Climate change - it is the buzzword of our century. Politicians argue about its existence, scientists argue about its severity, and businessmen argue about the costs associated with both tackling it and not.
Climate change has the potential to affect human society on a grand scale, everything from how we travel to what we eat.
In the most likely of cases, we will learn to adapt, just as our ancestors did during the last ice age. Our adaptability is the key to our survival but it is not alarmist to also note that such adaptations might come at a great human cost.
How many people on our planet go hungry every day, in a time when crops are plentiful and when we feel no shame in throwing out a full 1/3 of all food produced?
What will happen when climate change starts causing serious stress to our food sources?
When food sources become unreliable, how many more will be left hungry?
Already the change in temperatures globally is having an effect on food sources through unpredictable weather patterns.
Heat waves in normally tepid climates can kill off delicate crops, unseasonably late frosts often destroy sprouting plants, and stronger than usual storms - from hurricanes to tornados - can ruin a whole season’s harvest.
When farmers are unable to reliably plant, grow, and harvest, food shortages become unavoidable.
In the low farming regions of Southeast Asia, sea-level rise has caused flooding and a long term effect on the salinity of local water sources.
The result is that rice no longer grows in vast stretches of local farmland, poisoned by the high levels of salt in the water and soil. Rice farmers are adapting, switching to shrimp farming in many cases, but the loss of such an important staple crop is having a serious effect on the local community.
Regions of the world once known for their perfect growing climates, plentiful rain, and rich soil are experiencing droughts more severe than ever before in recorded history.
Water rights and disputes are pitting farmer against farmer, rancher against rancher. We are having to change what we eat as food prices on crops, especially those requiring large quantities of water to grow, skyrocket.
There may come a time when there simply isn't enough water and we will either watch these regions shrivel up and die or we will have to start getting seriously more selective on what we grow - not based on what we like to eat but on what grows well in drought.
In other regions of the world, climate change seems to be having an almost positive effect.
Farmers in Greenland, who in the past were lucky to harvest a few potatoes and turnips out of each summer’s short growing season are now enjoying longer, warmer summers. Unheard of in the past, you can now find locally grown strawberries, tomatoes, and even lettuce.
That’s not the whole story though.
At the same time as Greenland farmers celebrate their first harvests of strawberries, many of the indigenous communities of the far north are suffering through substantial changes to their traditional food culture.
Ice melt has drastically changed the way indigenous tribes hunt and fish, affecting a large part of their traditional diets. Harvest seasons are coming too early and with the thawing permafrost, gathered vegetables, grains, and seeds are spoiling sooner as the traditional preservation method - ice cellars - become impossible.
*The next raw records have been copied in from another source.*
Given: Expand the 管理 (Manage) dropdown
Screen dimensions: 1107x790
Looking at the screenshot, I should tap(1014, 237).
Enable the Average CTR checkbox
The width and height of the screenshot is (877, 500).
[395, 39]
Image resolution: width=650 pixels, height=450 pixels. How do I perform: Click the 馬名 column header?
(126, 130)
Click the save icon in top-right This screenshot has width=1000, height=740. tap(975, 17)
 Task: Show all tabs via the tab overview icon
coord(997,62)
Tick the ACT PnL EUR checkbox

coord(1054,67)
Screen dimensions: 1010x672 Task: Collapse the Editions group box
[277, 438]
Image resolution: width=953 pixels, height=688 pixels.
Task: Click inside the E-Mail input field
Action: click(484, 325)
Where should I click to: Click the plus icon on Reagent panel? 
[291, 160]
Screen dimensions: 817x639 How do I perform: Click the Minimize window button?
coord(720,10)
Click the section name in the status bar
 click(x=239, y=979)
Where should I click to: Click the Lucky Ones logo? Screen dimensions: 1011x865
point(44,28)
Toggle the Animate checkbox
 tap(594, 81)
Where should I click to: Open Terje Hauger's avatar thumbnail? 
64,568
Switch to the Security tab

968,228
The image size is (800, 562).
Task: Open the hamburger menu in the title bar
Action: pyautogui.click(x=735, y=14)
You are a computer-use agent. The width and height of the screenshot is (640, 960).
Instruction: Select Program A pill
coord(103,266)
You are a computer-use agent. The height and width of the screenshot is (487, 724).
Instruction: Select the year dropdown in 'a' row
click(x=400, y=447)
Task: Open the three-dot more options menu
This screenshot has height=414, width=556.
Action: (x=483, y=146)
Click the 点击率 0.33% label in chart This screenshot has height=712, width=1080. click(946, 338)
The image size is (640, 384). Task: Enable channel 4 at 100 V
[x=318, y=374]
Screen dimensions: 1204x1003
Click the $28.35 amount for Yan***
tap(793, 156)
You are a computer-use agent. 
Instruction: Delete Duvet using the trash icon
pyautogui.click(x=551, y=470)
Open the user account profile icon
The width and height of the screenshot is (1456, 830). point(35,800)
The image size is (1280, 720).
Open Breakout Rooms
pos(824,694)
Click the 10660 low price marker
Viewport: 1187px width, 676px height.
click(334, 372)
Add to that the opening of the Arctic to commercial interests - with newly ice-free shipping lanes and access to new oil drilling locations - and even in the far North, a warmer, longer summer doesn't look so good.
As our climate becomes more unpredictable, as droughts, floods, and famines drive people from their homes, we will also begin to see a growing humanitarian crisis - climate refugees.
Just as people flee war and violence, so will people flee starvation and hunger.
Even if regions of the world are able to adapt well to the changing climate, they will inevitably be faced with the desperate migration of people from less fortunate regions.
How we handle and care for our starving neighbors will likely be the measure by which our society is judged by future generations.
Despite what some politicians might hope to believe, climate change is happening, and as we speak it is subtly changing food cultures around the globe.
At this point, damage has already been done and will continue to ripple through the food system, from how we farm to what we eat. There is little we can do to fix the damage already done and even if we, as a world, take serious action on climate change now, some changes are simply too far along to reverse at this point.
While we might not be able to stop the effects of climate change on food culture immediately, we should be studying the changes as they happen now.
Traditional food cultures are being slowly destroyed and this loss in knowledge could be devastating to our species if we are able to survive this change in our global climate.
Today, traditional food cultures are growing and using heirloom seeds that might be the key to crop survival in flood-prone regions.
Farmers in small villages in Africa are still using techniques, passed down for generations, that help crops survive severe drought.
Grandmothers, in indigenous communities around the globe, still remember what foods they were able to gather from the forest when their crops failed and the children were crying out in hunger.
All this knowledge is what has kept the human species strong and thriving across the millennia.
The Westernization of the global food landscape is slowly destroying this traditional knowledge but with climate change putting more stress on the human species globally than ever before, this is the knowledge we need to be cultivating.
We survived the last ice age and climate change will not likely be the end of the human race anytime soon.
How well we adapt, how well we feed and ensure the survival of all 7+ billion people on the planet though - that could very well come down to how much we value and preserve the unique traditional food cultures all around us.